Terminate process PID 1234 (auto-deploy driver if needed):
PoisonX.exe --poison-pid 1234
Extract the first driver variant:
PoisonX.exe --extract 1
Install or uninstall driver manually:
PoisonX.exe --driver-install PoisonX1
PoisonX.exe --driver-uninstall PoisonX1
Verbose execution with logging:
PoisonX.exe --poison-pid 1234 --log-level 3 --write-log C:\Temp\poisonx.log
Building the Project
| Requirement | Version |
|---|---|
| Visual Studio | 2019 or newer |
| Toolset | v143 |
| C++ Standard | C++14 |
| Target | x64 |
To build the project:
- Open
PoisinX.vcxprojin Visual Studio - Select Release configuration
- Build the project
Before building, ensure that the embedded driver binaries are present in resources.rc as Win32 resources with IDs 101–118.
Logging System
PoisonX includes a flexible logging system that supports multiple verbosity levels.
| Level | Flag | Output |
|---|---|---|
| 0 | MINIMAL | Only critical results |
| 1 | INFO | Operational steps |
| 2 | ERROR | Windows error messages |
| 3 | VERBOSE | Full internal tracing |
Logs can optionally be mirrored to a UTF-8 file for analysis.
Security Implications
PoisonX highlights a critical weakness in modern endpoint defenses: trusted but vulnerable drivers.
Because these drivers:
- are digitally signed
- run with kernel privileges
- expose unsafe IOCTL handlers
they can be abused to bypass process protection mechanisms implemented by Windows and endpoint security products.
BYOVD attacks have become increasingly common in ransomware campaigns, red-team operations, and advanced malware, where attackers disable monitoring tools before deploying further payloads.
Conclusion
PoisonX demonstrates how a signed vulnerable driver can undermine core Windows security protections.
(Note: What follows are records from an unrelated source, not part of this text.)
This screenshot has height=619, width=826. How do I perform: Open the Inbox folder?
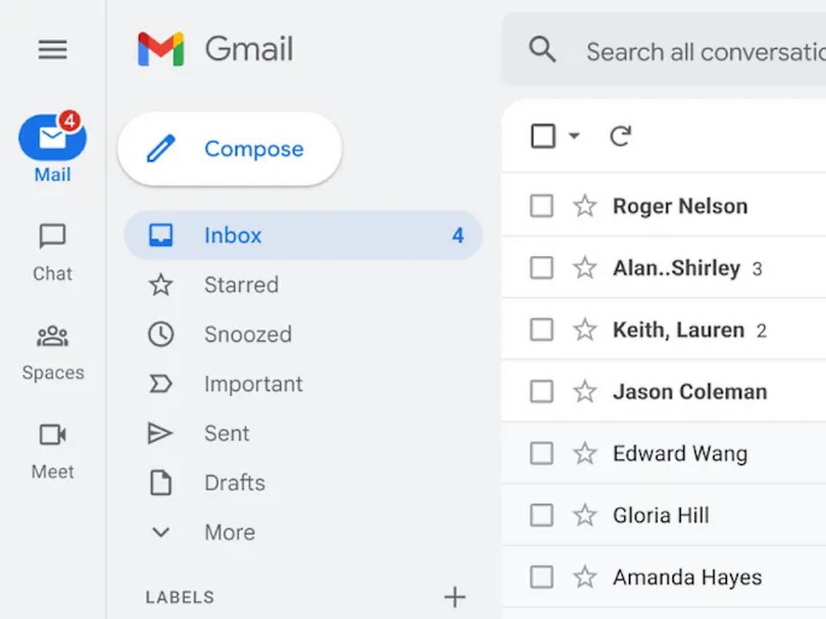click(x=233, y=235)
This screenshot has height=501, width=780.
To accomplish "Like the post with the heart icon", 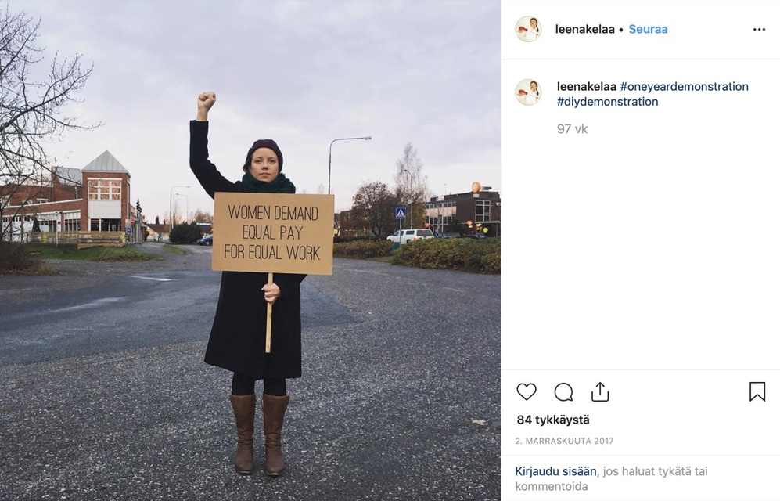I will 527,392.
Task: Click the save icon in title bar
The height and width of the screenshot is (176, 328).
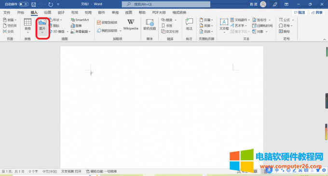Action: pos(33,4)
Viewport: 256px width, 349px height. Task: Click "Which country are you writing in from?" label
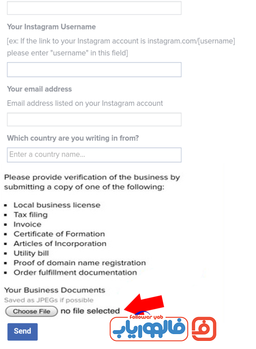point(73,138)

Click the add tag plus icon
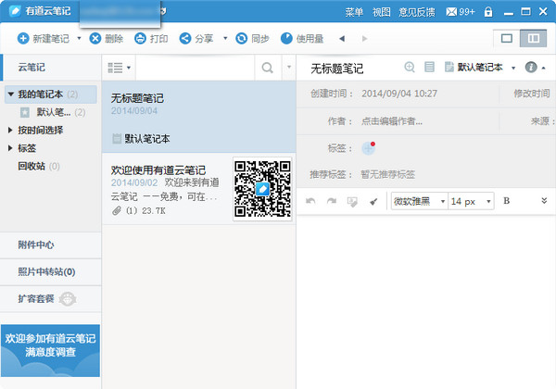(x=368, y=148)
By exposing a kernel-level process termination primitive, the tool illustrates the risks posed by trusted drivers with unsafe interfaces.
For defenders, this research reinforces the importance of:
- maintaining driver blocklists
- monitoring kernel driver loading
- detecting suspicious DeviceIoControl interactions
Understanding these techniques is essential for improving modern endpoint protection and preventing kernel-level abuse.